▶ [Reading text]:

-*-

The following calculation shows that error on $E_{in}(g) = 0.1151$ and error on $E_{test}(g) = 0.096$. So the error bar on in-sample error is higher than the error bar from test error.

* (b) If we reserve more examples for testing, then we'll have less samples for training. We may end up with a hypothesis that is not as good as we could have arrived if using more training samples. So $E_{test}(g)$ might be way too off even the error bar on it is small.

**Test set and test error:**

Estimating $E_{out}$ using a test set, a data set that was not involved in the training process.

The final hypothesis $g$ is evaluated on the test set and the result $E_{test}$ is taken as an estimate of $E_{out}$.

The bigger the test set, the more accurate $E_{test}$ will be as an estimate of $E_{out}$.

-*-

▶ [Entries shown]:

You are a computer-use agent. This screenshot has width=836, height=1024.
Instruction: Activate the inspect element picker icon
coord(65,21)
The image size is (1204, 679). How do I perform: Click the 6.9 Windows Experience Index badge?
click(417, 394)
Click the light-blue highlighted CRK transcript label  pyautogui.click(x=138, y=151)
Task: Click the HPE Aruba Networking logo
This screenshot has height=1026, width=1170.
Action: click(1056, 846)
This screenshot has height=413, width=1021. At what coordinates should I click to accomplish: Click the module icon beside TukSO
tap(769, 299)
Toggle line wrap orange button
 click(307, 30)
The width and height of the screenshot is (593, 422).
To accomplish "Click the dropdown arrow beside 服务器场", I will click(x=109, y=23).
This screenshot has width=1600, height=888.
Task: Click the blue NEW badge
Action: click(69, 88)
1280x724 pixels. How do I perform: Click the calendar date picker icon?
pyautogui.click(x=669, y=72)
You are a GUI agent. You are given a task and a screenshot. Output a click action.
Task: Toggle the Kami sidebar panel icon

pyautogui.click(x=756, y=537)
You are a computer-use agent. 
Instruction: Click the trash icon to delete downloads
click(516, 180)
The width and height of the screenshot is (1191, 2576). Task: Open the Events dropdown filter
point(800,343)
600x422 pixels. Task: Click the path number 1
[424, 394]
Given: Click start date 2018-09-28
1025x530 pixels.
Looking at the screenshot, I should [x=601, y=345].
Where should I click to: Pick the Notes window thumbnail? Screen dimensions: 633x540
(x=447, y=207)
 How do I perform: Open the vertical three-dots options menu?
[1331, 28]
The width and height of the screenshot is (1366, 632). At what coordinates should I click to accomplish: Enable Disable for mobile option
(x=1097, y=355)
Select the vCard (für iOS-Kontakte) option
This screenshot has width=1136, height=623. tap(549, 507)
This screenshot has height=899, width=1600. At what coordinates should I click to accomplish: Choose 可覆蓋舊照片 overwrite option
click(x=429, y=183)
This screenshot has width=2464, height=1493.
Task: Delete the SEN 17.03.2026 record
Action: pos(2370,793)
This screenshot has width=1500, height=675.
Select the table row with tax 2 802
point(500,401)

-*-

▶ [Directives]:
a) Could you transcribe the test error passage word for word, starting at "The following calculation" and ending at "the training process."?
b) Can you carry the test error passage forward by writing the part that comes after its final sentence?

▶ [Task answers]:
a)
The following calculation shows that error on $E_{in}(g) = 0.1151$ and error on $E_{test}(g) = 0.096$. So the error bar on in-sample error is higher than the error bar from test error.

* (b) If we reserve more examples for testing, then we'll have less samples for training. We may end up with a hypothesis that is not as good as we could have arrived if using more training samples. So $E_{test}(g)$ might be way too off even the error bar on it is small.

**Test set and test error:**

Estimating $E_{out}$ using a test set, a data set that was not involved in the training process.

b)
On the other hand, the test set doesn't affect the learning process, just indicates how well we learned. The training set is essential to find a good hypothesis. The larger chunk of test data, the smaller size od the training sample, meaning we might not get a good hypothesis from the training part even if we can reliably evaluate it in the testing part. So we need to set aside test examples carefully!

In [2]:
# Exercise 2.6
import numpy as np
epsilon = 0.05

N = 200
# test bound
print('test bound: ', np.sqrt(np.log(2/epsilon)/2/N))

# train bound
M = 1000
N = 400
print('train bound: ', np.sqrt(np.log(2*M/epsilon)/2/N))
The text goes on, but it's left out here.